What is needed
Using the records that appear below, write out exactly the lines from the one with "Topky (100, 84)" through the one with "Rady a tipy (151, 2016)", keeping both end lines.

Data extracts: Begin

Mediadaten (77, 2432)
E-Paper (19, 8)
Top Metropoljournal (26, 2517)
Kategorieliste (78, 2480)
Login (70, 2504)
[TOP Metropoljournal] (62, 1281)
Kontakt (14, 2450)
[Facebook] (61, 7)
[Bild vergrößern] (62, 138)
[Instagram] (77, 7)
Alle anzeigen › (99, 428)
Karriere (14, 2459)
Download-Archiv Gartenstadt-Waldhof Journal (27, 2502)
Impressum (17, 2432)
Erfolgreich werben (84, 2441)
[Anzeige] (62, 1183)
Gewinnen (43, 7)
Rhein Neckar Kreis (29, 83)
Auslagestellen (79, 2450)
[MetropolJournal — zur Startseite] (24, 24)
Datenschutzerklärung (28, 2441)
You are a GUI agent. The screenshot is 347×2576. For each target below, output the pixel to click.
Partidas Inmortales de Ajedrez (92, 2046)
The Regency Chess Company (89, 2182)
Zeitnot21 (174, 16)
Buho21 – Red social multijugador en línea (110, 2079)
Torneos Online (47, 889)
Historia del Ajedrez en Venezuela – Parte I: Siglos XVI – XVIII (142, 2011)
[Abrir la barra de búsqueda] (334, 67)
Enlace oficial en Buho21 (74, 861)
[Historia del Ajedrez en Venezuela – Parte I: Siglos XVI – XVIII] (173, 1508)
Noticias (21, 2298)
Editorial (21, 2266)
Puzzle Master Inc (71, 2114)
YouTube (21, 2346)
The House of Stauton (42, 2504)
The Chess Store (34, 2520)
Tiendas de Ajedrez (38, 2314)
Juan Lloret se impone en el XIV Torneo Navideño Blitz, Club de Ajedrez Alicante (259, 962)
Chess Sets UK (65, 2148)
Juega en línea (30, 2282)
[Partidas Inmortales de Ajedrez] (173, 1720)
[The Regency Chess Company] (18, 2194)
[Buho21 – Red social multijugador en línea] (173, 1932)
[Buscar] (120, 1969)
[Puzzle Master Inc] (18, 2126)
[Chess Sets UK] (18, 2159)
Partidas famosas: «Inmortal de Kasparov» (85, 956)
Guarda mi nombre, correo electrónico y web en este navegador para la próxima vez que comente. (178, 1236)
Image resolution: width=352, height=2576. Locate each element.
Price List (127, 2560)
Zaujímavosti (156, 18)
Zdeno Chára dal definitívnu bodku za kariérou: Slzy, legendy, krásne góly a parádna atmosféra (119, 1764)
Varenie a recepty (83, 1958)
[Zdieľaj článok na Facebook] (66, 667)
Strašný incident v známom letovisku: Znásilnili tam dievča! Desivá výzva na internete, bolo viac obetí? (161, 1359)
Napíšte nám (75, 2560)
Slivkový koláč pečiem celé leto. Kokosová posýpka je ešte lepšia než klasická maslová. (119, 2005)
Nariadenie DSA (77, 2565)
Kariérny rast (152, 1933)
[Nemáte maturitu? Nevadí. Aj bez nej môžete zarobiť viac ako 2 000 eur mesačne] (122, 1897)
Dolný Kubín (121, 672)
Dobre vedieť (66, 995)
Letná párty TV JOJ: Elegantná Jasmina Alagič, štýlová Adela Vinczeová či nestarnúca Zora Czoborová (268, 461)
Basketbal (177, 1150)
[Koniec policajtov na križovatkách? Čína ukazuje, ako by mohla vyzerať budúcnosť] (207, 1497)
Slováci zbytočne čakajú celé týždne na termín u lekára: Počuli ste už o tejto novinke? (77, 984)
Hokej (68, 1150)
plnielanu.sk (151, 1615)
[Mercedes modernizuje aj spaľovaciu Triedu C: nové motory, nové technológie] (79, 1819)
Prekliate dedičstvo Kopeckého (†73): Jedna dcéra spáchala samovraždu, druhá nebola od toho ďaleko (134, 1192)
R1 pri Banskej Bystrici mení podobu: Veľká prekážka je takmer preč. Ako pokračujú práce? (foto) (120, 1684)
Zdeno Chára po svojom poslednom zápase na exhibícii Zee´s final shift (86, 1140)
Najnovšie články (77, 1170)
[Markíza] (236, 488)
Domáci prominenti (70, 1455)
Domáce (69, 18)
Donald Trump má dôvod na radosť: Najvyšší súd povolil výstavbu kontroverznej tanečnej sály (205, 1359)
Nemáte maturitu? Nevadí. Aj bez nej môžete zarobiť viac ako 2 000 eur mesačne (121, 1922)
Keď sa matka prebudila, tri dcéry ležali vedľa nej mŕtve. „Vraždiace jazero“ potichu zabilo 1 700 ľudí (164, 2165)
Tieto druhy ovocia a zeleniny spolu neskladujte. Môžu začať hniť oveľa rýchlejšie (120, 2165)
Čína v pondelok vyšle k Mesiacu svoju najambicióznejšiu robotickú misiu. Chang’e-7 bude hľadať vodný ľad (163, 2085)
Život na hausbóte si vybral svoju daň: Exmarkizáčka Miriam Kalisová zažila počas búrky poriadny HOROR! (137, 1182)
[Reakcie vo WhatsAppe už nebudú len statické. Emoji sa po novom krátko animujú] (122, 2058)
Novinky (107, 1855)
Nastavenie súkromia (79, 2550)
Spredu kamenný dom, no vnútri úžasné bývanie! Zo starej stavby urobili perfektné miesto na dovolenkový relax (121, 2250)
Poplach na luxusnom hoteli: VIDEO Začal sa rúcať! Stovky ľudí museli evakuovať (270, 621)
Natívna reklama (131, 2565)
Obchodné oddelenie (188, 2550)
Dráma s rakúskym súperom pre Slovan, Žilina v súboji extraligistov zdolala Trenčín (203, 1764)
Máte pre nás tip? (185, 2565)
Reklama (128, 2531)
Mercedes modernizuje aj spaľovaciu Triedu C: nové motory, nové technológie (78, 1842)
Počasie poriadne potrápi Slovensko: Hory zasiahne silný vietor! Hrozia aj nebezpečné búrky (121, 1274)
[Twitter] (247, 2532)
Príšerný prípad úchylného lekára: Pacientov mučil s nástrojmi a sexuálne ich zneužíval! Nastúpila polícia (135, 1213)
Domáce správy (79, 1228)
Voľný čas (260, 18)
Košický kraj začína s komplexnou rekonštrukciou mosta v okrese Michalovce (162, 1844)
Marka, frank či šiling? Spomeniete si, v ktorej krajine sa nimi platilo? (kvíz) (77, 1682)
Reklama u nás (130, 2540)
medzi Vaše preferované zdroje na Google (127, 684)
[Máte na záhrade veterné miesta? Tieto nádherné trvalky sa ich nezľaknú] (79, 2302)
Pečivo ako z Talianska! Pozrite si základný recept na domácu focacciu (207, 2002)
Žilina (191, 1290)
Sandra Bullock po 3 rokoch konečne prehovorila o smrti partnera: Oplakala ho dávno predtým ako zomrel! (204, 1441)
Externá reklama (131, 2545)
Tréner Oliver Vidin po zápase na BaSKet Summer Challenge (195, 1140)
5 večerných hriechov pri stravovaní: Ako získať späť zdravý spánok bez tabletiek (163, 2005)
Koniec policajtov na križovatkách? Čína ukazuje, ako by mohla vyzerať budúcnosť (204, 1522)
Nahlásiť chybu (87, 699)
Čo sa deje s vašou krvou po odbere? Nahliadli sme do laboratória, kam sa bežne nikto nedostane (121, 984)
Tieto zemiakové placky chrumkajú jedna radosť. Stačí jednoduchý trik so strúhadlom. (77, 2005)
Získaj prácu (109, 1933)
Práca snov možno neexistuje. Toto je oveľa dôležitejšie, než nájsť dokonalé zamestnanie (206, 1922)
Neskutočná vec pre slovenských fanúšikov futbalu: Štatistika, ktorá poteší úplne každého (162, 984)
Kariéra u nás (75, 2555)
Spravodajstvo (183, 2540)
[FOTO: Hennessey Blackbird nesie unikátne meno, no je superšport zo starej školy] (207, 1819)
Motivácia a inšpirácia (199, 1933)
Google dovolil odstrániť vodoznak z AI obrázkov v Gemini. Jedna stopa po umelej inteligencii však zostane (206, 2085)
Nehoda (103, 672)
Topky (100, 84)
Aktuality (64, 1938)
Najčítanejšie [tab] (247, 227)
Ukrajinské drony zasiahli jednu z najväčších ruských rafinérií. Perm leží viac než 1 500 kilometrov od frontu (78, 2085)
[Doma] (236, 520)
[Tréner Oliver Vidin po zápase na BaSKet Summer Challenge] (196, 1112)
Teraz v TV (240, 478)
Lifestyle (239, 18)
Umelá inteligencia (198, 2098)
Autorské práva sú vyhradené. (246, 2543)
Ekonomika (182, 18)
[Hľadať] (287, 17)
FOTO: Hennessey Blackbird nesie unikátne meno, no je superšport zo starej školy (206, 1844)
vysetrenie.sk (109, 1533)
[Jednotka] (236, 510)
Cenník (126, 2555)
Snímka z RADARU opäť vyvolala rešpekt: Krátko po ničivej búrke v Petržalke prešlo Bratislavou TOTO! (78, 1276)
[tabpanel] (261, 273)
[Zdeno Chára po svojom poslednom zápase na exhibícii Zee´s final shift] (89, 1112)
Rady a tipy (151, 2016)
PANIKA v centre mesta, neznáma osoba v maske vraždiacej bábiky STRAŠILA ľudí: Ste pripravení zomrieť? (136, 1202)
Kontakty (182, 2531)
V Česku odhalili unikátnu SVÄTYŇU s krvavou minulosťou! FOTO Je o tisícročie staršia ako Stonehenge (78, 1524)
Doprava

Data extracts: End

Exercise answer
Topky (100, 84)
Aktuality (64, 1938)
Najčítanejšie [tab] (247, 227)
Ukrajinské drony zasiahli jednu z najväčších ruských rafinérií. Perm leží viac než 1 500 kilometrov od frontu (78, 2085)
[Doma] (236, 520)
[Tréner Oliver Vidin po zápase na BaSKet Summer Challenge] (196, 1112)
Teraz v TV (240, 478)
Lifestyle (239, 18)
Umelá inteligencia (198, 2098)
Autorské práva sú vyhradené. (246, 2543)
Ekonomika (182, 18)
[Hľadať] (287, 17)
FOTO: Hennessey Blackbird nesie unikátne meno, no je superšport zo starej školy (206, 1844)
vysetrenie.sk (109, 1533)
[Jednotka] (236, 510)
Cenník (126, 2555)
Snímka z RADARU opäť vyvolala rešpekt: Krátko po ničivej búrke v Petržalke prešlo Bratislavou TOTO! (78, 1276)
[tabpanel] (261, 273)
[Zdeno Chára po svojom poslednom zápase na exhibícii Zee´s final shift] (89, 1112)
Rady a tipy (151, 2016)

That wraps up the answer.